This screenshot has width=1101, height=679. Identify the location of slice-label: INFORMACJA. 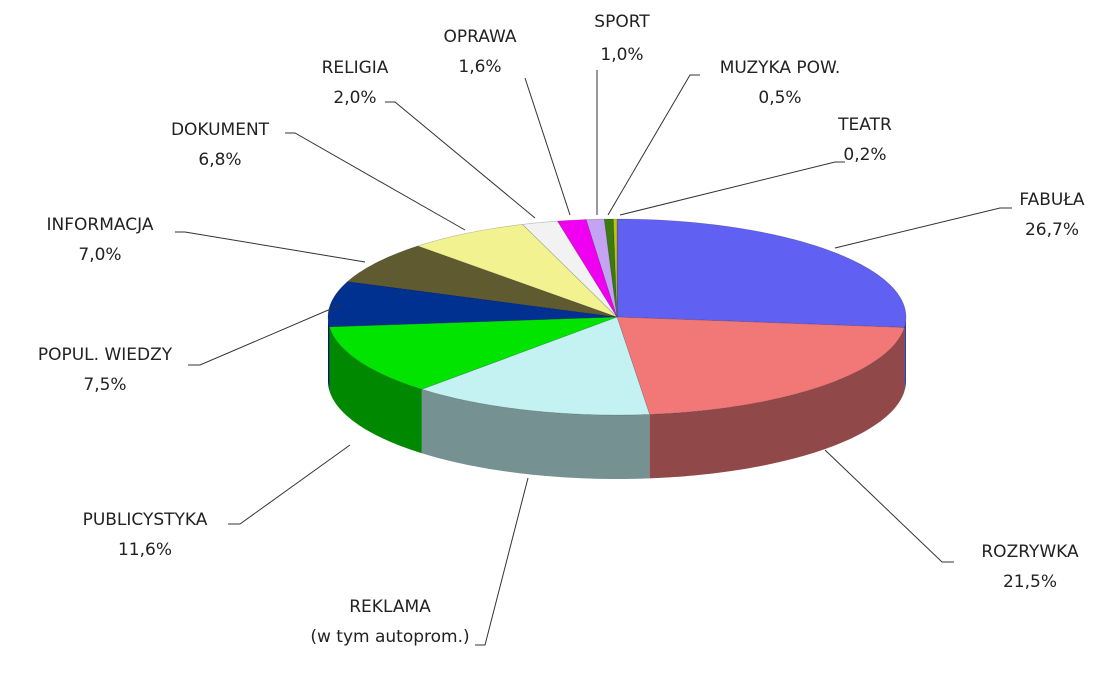
(100, 225).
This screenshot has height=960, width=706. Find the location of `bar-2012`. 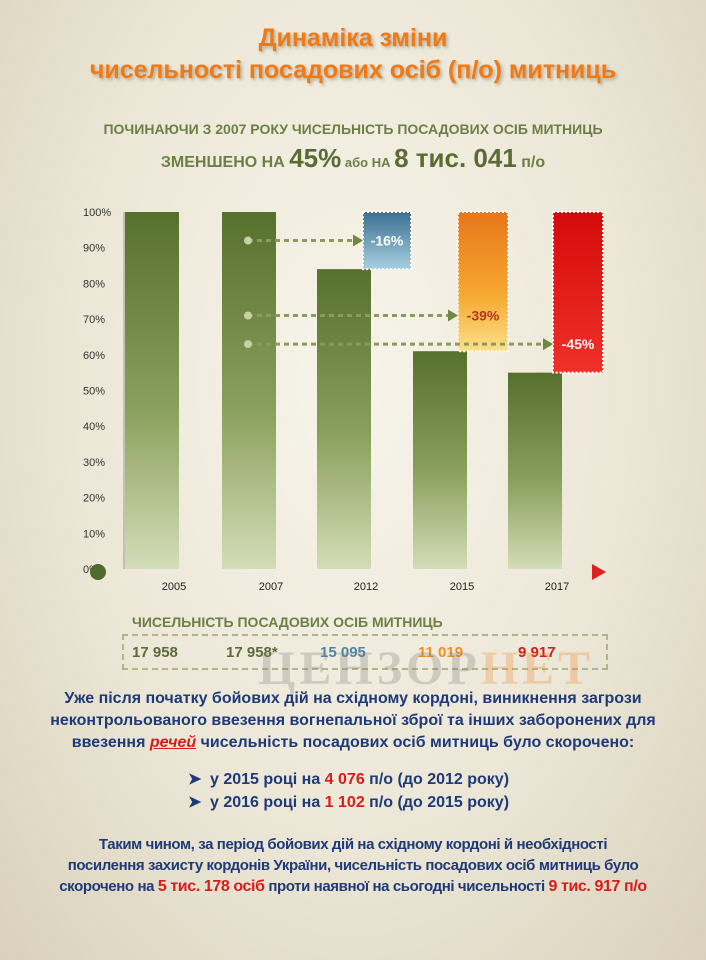

bar-2012 is located at coordinates (344, 419).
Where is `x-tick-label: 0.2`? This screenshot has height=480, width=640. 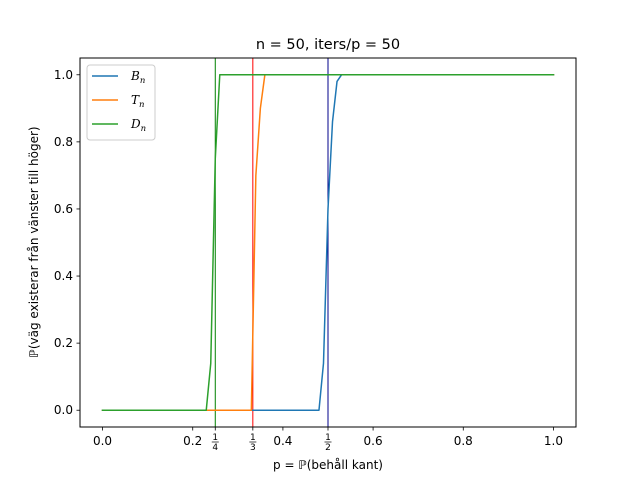
x-tick-label: 0.2 is located at coordinates (192, 441).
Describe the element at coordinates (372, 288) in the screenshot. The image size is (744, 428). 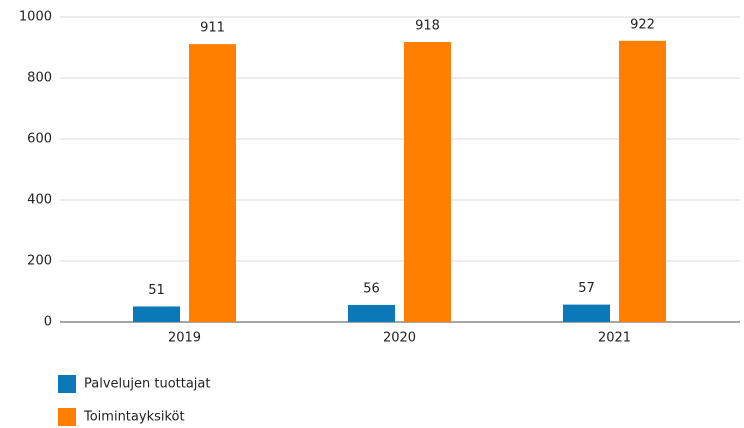
I see `data-label: 56` at that location.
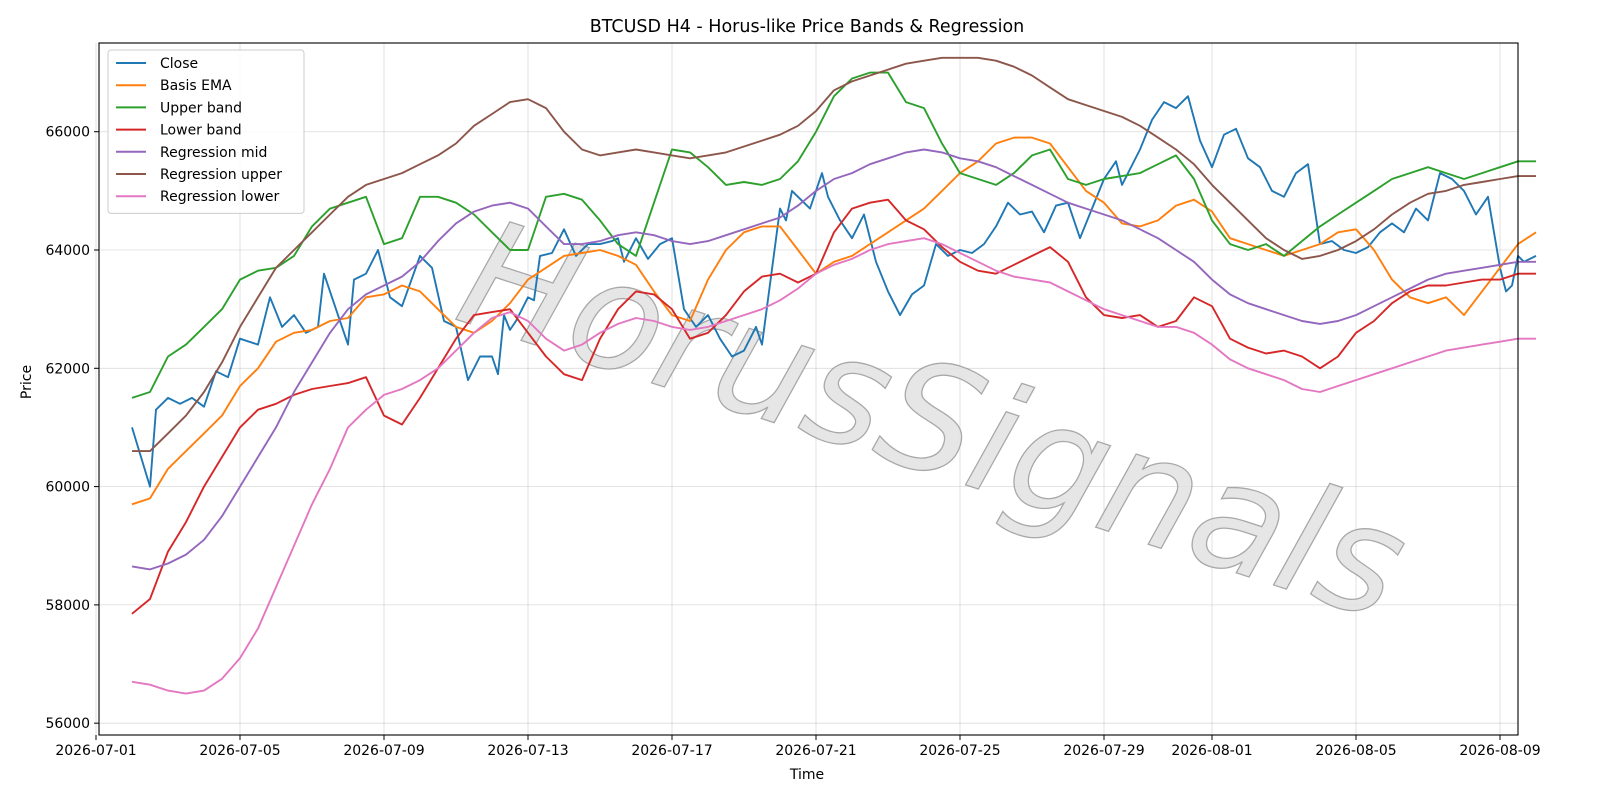  What do you see at coordinates (72, 428) in the screenshot?
I see `y-axis-ticks: 56000 58000 60000 62000 64000 66000` at bounding box center [72, 428].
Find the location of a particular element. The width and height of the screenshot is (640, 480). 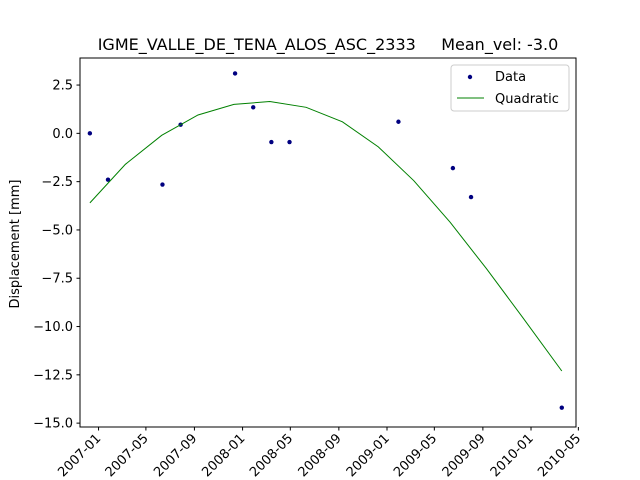

y-tick-label: −12.5 is located at coordinates (53, 376).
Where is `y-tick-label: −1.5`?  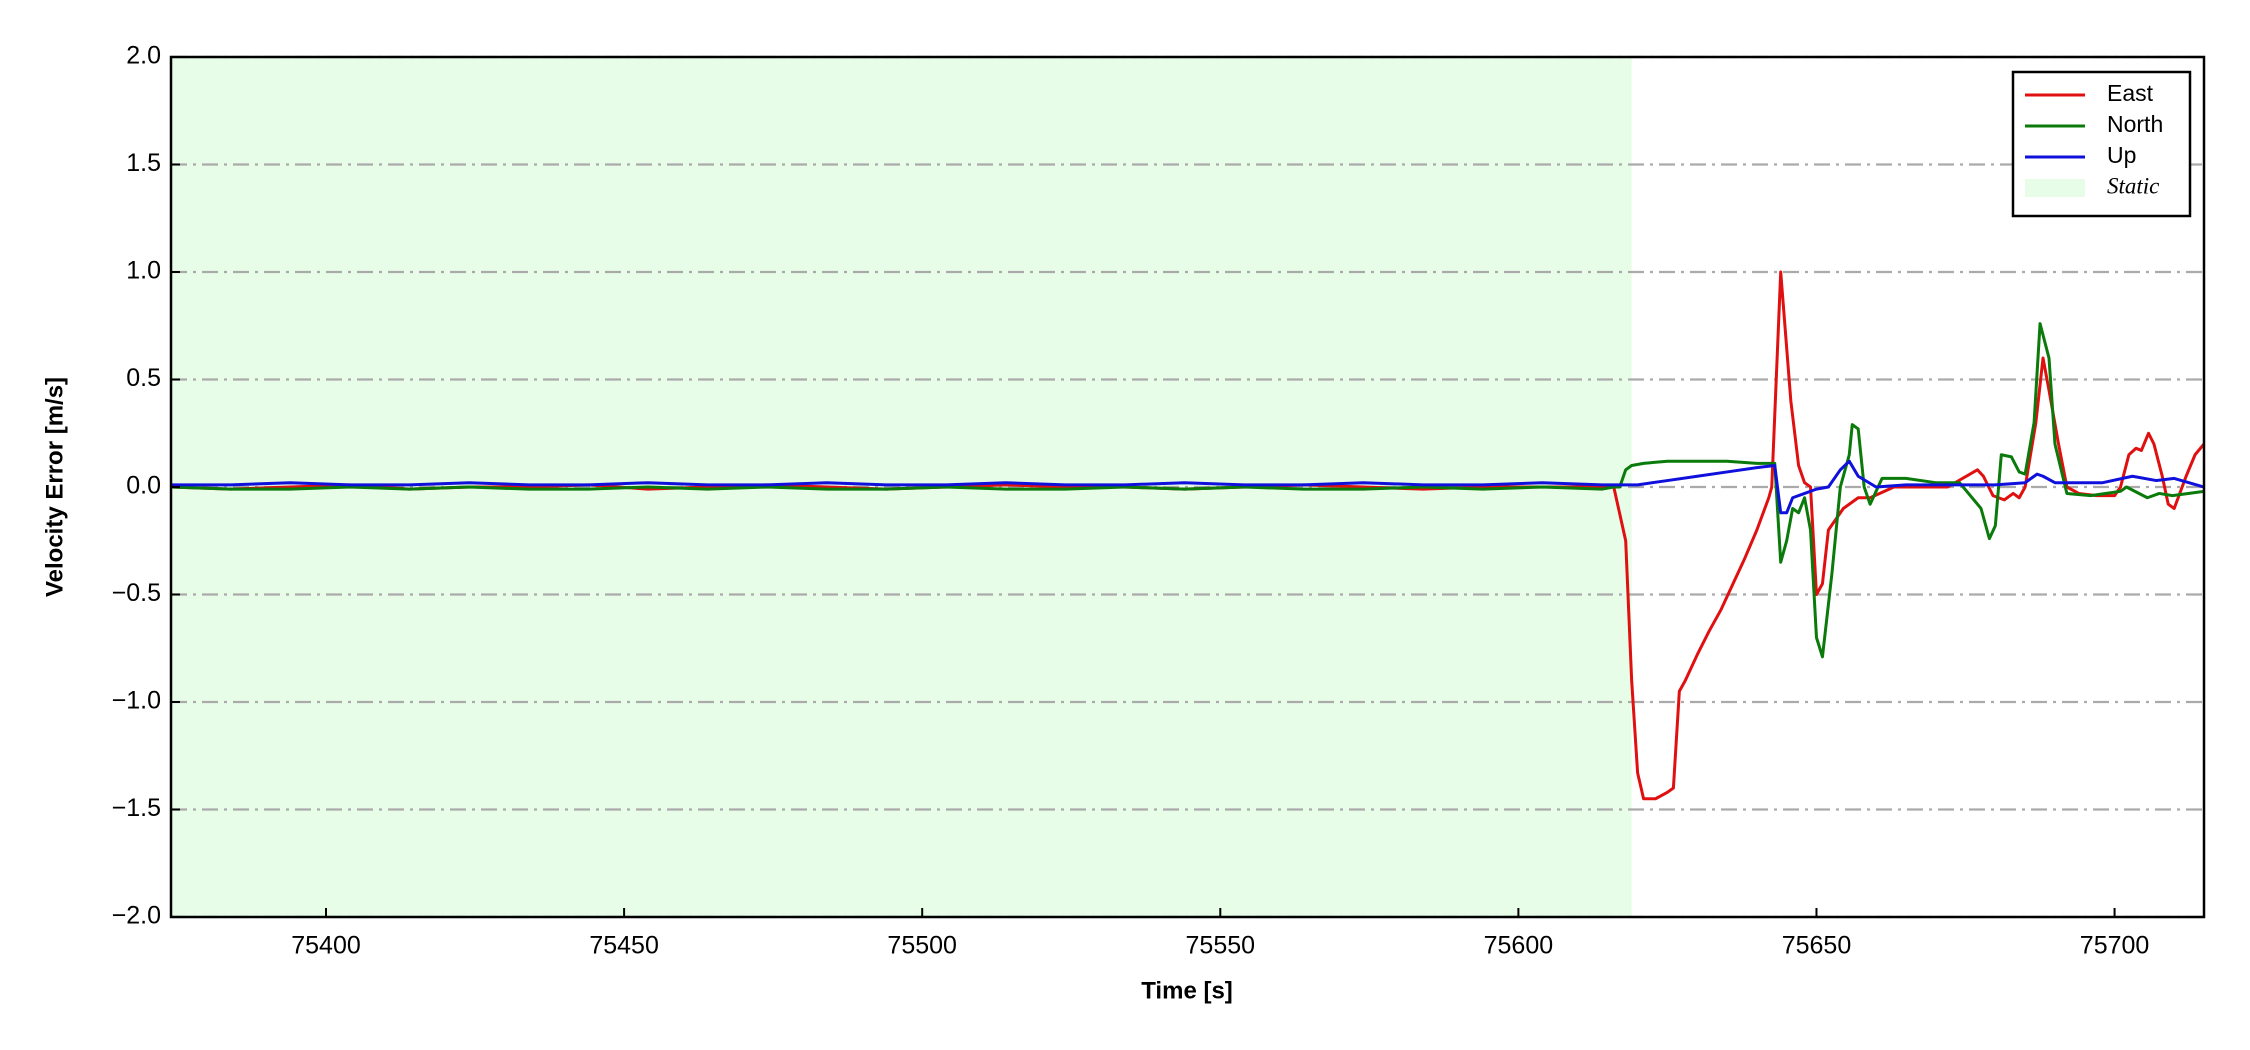 y-tick-label: −1.5 is located at coordinates (136, 808).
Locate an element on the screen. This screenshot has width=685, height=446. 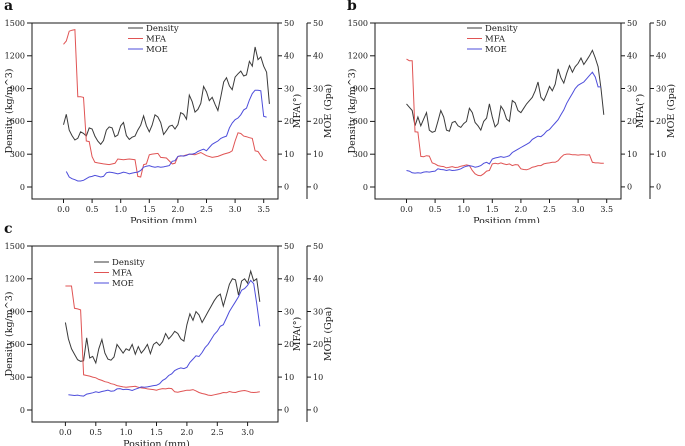
panel-letter-c: c is located at coordinates (8, 229).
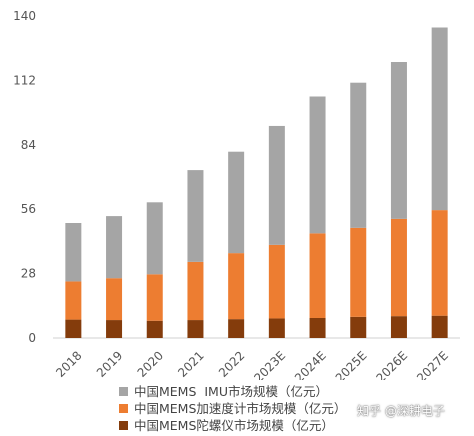 Image resolution: width=474 pixels, height=436 pixels. What do you see at coordinates (352, 364) in the screenshot?
I see `x-tick-label: 2025E` at bounding box center [352, 364].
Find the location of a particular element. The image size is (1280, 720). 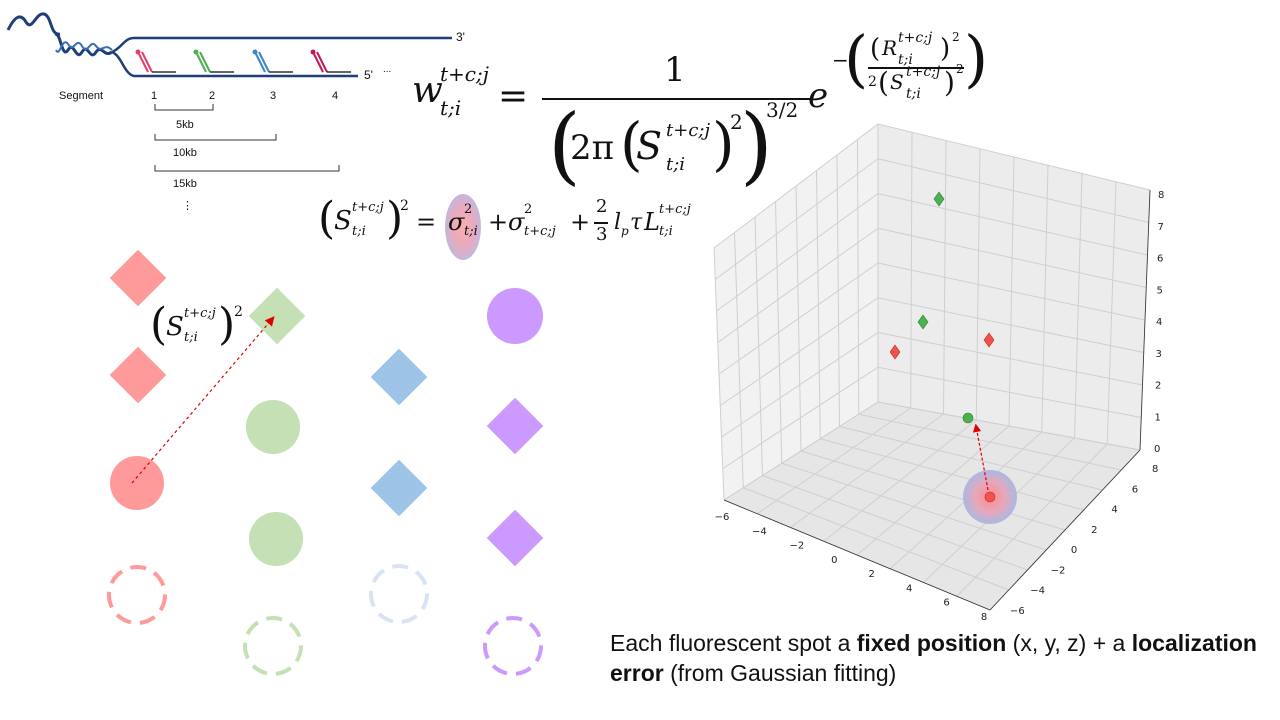

L-sup: t+c;j is located at coordinates (675, 210).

════════════════

• YOUR GOAL: Please transcribe everything from the line containing "has height=480, width=640." down to the line containing "x-tick-label: 0.2 is", both ends included, leaving out the pictures.

• REPLY TO THE TASK:
Where is `x-tick-label: 0.2`? This screenshot has height=480, width=640. 
x-tick-label: 0.2 is located at coordinates (192, 441).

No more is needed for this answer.